## Work order
Edit the material from its start through the line containing "Image resolution: width=1063", replacing "GUI agent" with "desktop automation agent" and leaving everything else unchanged. Return only that edited stretch.

---------------

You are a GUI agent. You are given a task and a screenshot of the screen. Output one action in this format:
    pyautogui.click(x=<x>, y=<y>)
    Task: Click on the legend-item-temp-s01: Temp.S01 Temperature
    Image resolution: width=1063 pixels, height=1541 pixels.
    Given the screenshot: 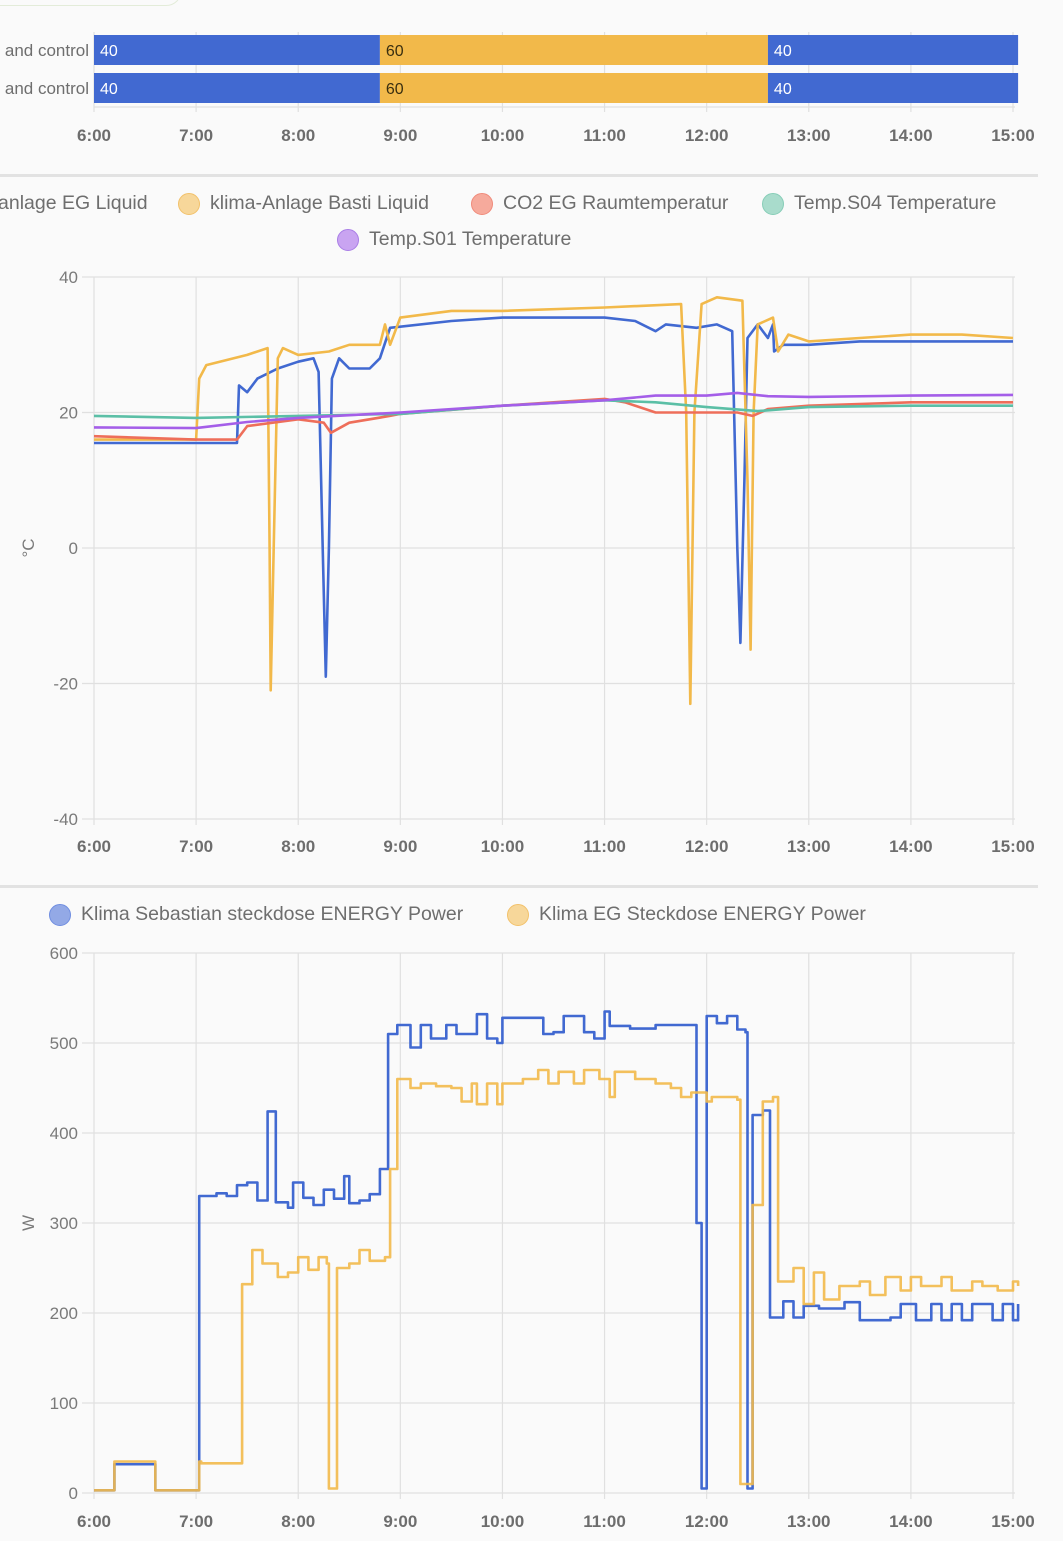 What is the action you would take?
    pyautogui.click(x=454, y=240)
    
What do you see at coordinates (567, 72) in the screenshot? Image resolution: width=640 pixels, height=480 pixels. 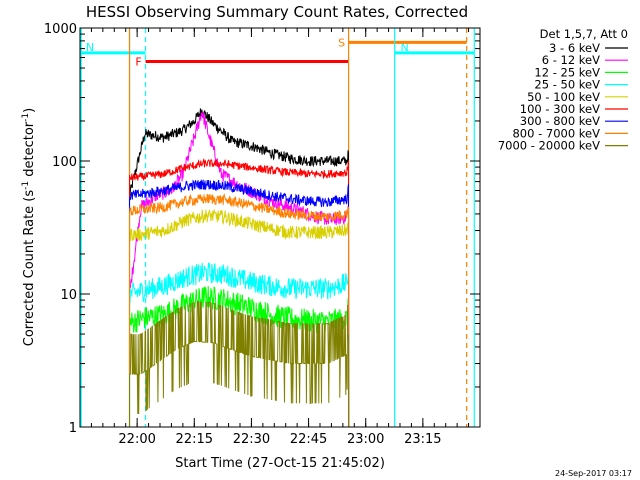 I see `legend-entry-label: 12 - 25 keV` at bounding box center [567, 72].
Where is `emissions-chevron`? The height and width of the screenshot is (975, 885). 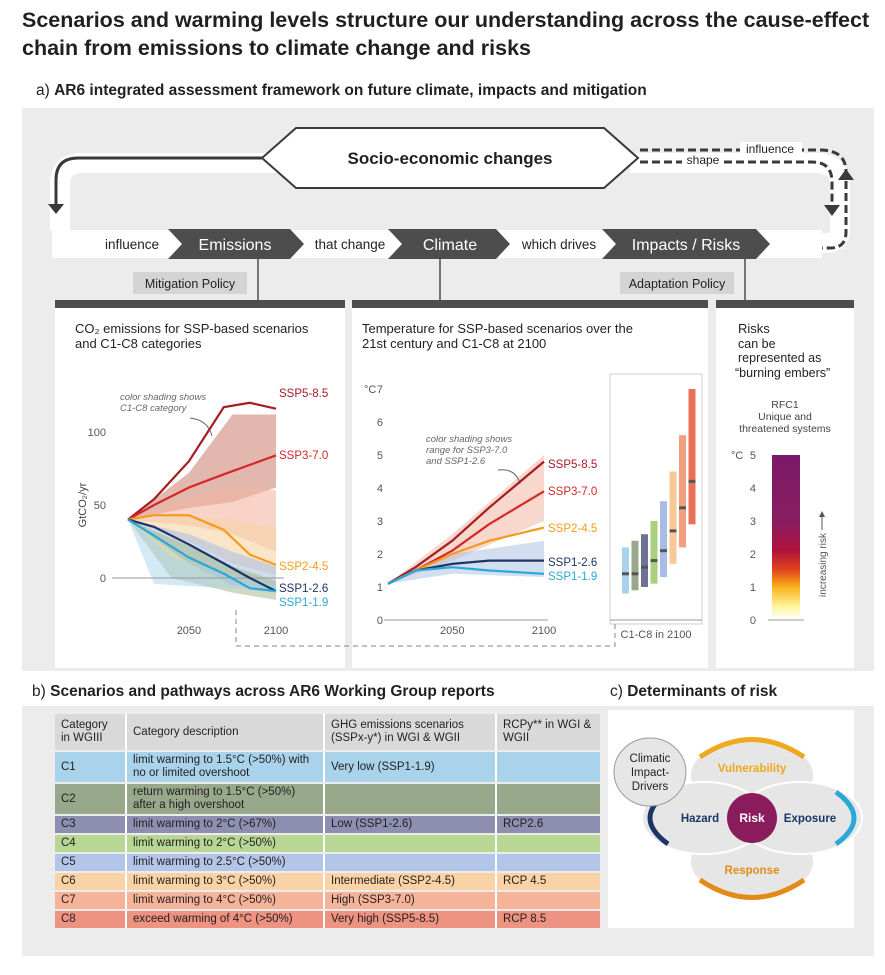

---------------

## Completed task
You are a desktop automation agent. You are given a task and a screenshot of the screen. Output one action in this format:
    pyautogui.click(x=<x>, y=<y>)
    Task: Click on the legend-item-temp-s01: Temp.S01 Temperature
    Image resolution: width=1063 pixels, height=1541 pixels.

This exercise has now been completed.